None of these medications are inherently wrong in every situation. What is wrong is prescribing them without naming what they do, what they cost the healing brain, and whether conservative management has been fully explored first. That conversation is the one patients deserve and rarely receive.

These symptoms interact and reinforce each other. Any demand — school, social, physical — worsens the cycle. Symptoms that persist beyond six months signal a brain that is not healing under current conditions.

• Chronic headache
• Cranial pressure
• Brain fog
• Memory loss
• Word-finding difficulty
• Depression
• Suicidal ideation
• Rage episodes
• Anxiety / panic
• Light sensitivity
• Sound sensitivity
• Visual disturbance
• Eye tracking problems
• Dizziness / vertigo
• Nausea
• Balance problems
• Sleep disruption
• Fatigue / microsleep
• Cranial nerve dysfunction
• Social withdrawal
• Addiction vulnerability
• Neck pain / occipital pressure
• Cognitive overload / shutdown
• Emotional lability
• Loss of motivation
• Progressive CTE risk

Major Warning Signs — Stop All Activity Immediately

These are signals that the brain is in acute distress — not a normal part of recovery, not something to push through. Each one warrants full rest and urgent clinical attention. Do not drive. Do not make decisions. Do not be alone if these are present and worsening.

Microsleeps — especially while driving or operating anything

Brief, involuntary loss of consciousness lasting seconds — the person may not even realize it happened. In a moving vehicle this is immediately life-threatening. Microsleeps indicate the brain is in an energy crisis so severe it is forcing shutdown to conserve resources. This is not tiredness that can be pushed past. Do not drive. Do not be behind the wheel until this symptom has fully resolved and a practitioner has cleared it. Microsleeps during TBI recovery mean the current environment and load are far exceeding what the brain can manage — rest must be absolute.

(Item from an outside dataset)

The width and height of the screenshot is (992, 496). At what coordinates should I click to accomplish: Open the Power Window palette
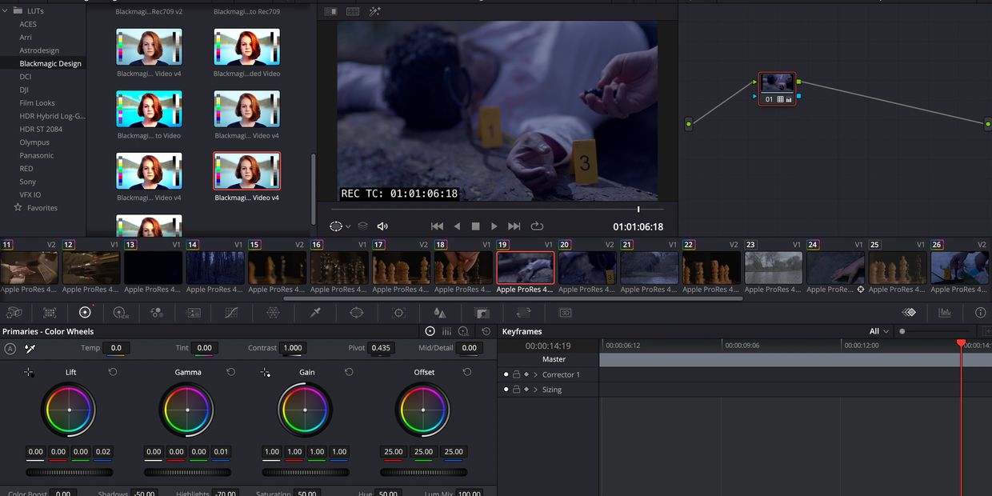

Wooziness on movement or standing

Dizziness, spinning, or sudden disorientation when moving position — rolling over in bed, sitting up, standing, turning the head. This signals disrupted vestibular and autonomic function: the brain is no longer reliably coordinating spatial orientation, blood pressure regulation, and postural adjustment together. It increases fall risk significantly and indicates the craniosacral and autonomic systems are under severe load. Movement should be slowed, deliberate, and assisted if needed. A CSF pressure or drainage issue should be evaluated.

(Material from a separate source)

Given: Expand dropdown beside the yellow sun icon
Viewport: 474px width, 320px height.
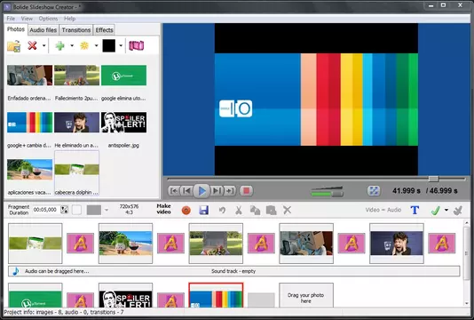Looking at the screenshot, I should 96,45.
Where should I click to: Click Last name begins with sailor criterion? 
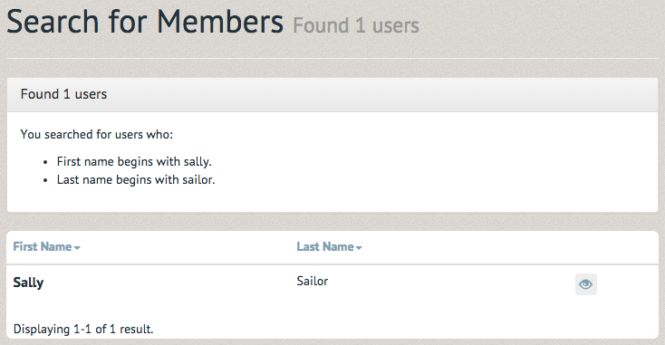pyautogui.click(x=136, y=179)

"Brain feels dry" — pressure, shrinkage, or empty sensation in the skull

A subjective but clinically significant symptom — patients describe it as tightness, a pulling or dried-out sensation, pressure from inside, or a feeling the brain has shrunk away from the skull. This often reflects CSF volume disruption, severe dehydration at the neurological level, or intracranial pressure changes. It is also associated with suspected CSF leak. Hydration with spring water is immediately relevant — not a small glass, but consistent, sustained hydration. The glymphatic system depends on CSF flow to clear the waste that accumulates during injury and inflammation. If this sensation is persistent or worsening, it warrants urgent evaluation for CSF leak or intracranial pressure abnormality.

The brain has remarkable neuroplasticity. Neural repair and reorganization are real biological processes — not metaphor. But they require energy, time, and a physiologically supportive environment. A brain that is constantly stimulated, overloaded with EMF, exposed to artificial light, fed free glutamate, and pushed to perform is spending every available unit of energy on function — leaving nothing for repair.

Every extra push, every early return, every "just try it" is a withdrawal from an account that is already overdrawn. Rest is not passive. It is the active treatment. With proper rest, a low-EMF environment, coherent water, natural light, real food, and skilled gentle bodywork, full recovery is possible even from multiple concussions. The body and brain know how to heal — they need the conditions to do it. Those conditions start with stopping.